- [What the exercise asks] Update the data from the line containing "Given: Open the profile avatar menu" up to and including the line containing "Looking at the" by replacing "profile avatar menu" with "account settings menu" and leaving everything else unchanged. Reproduce only those lines, and omit the pictures.

- [Information supplied]
* * * * *

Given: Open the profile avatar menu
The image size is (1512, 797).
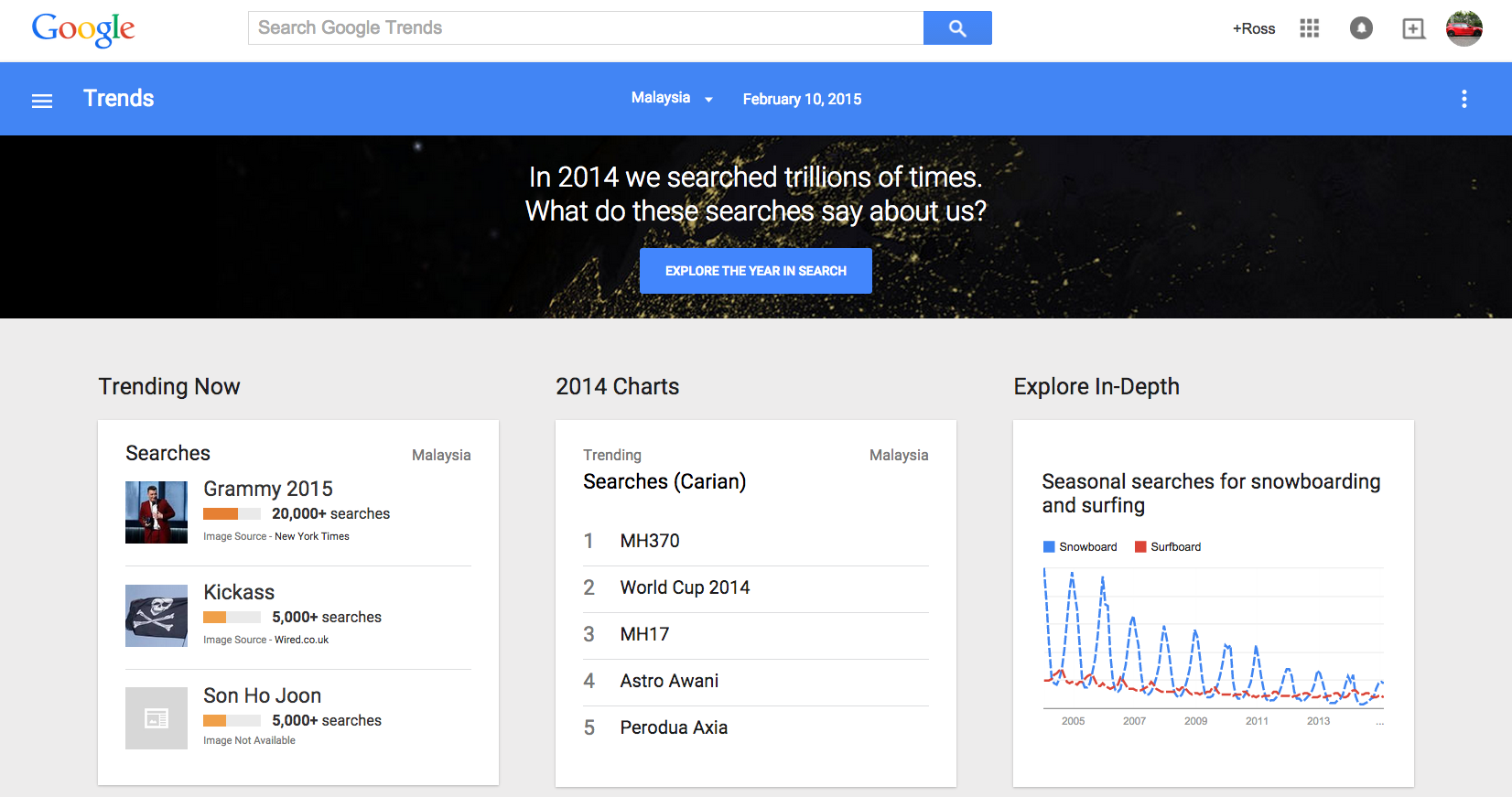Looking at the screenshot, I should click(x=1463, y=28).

* * * * *

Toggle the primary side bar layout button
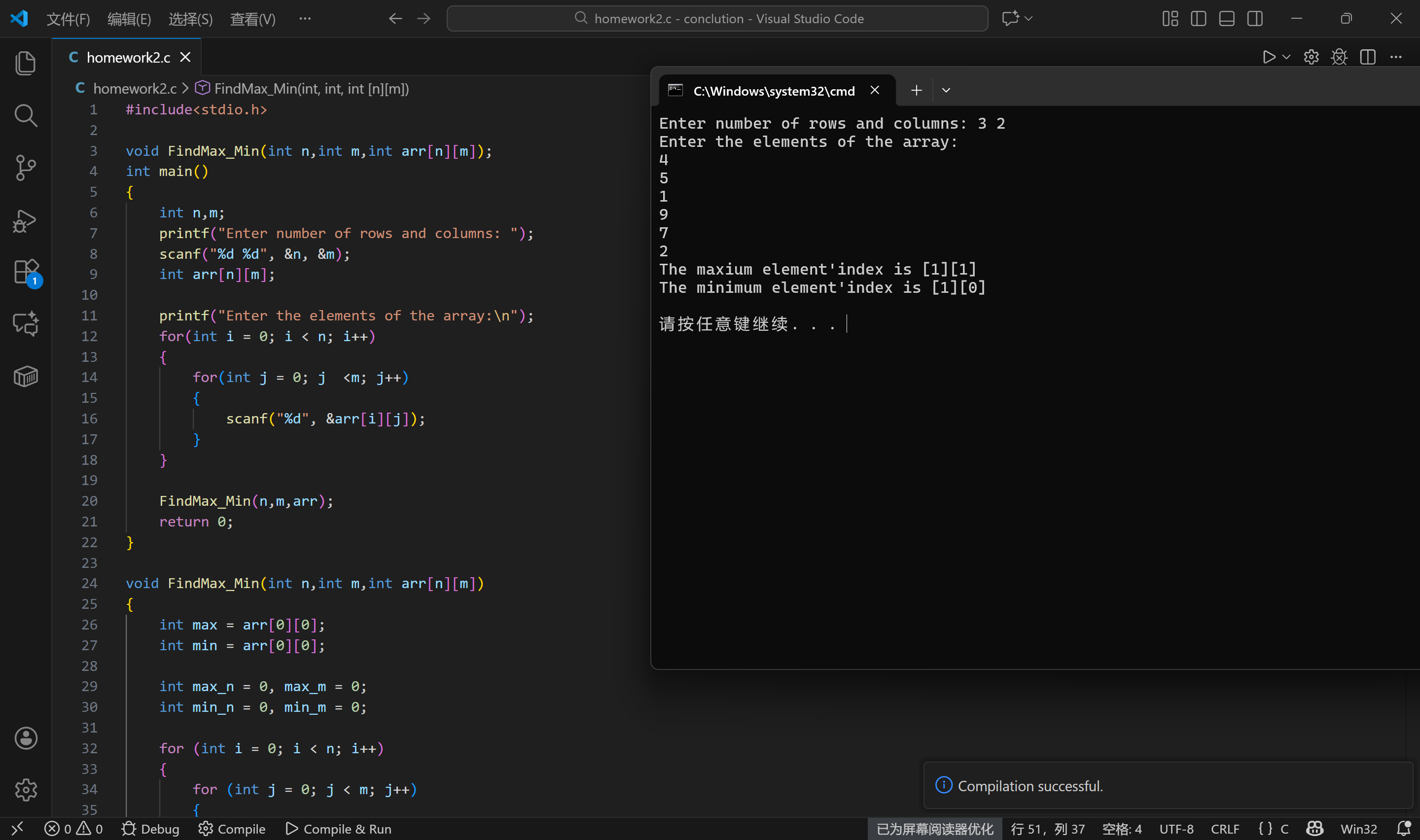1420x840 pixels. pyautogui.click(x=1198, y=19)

* * * * *

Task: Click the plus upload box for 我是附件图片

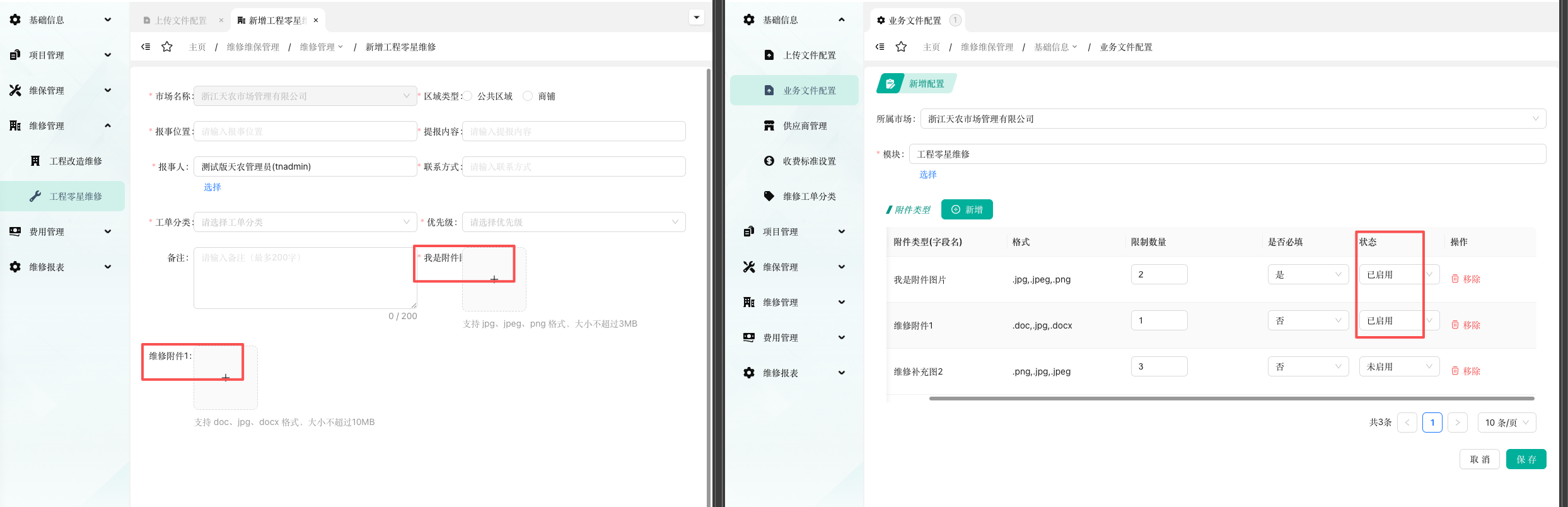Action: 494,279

* * * * *

- [The answer]
Given: Open the account settings menu
The image size is (1512, 797).
Looking at the screenshot, I should click(x=1463, y=28).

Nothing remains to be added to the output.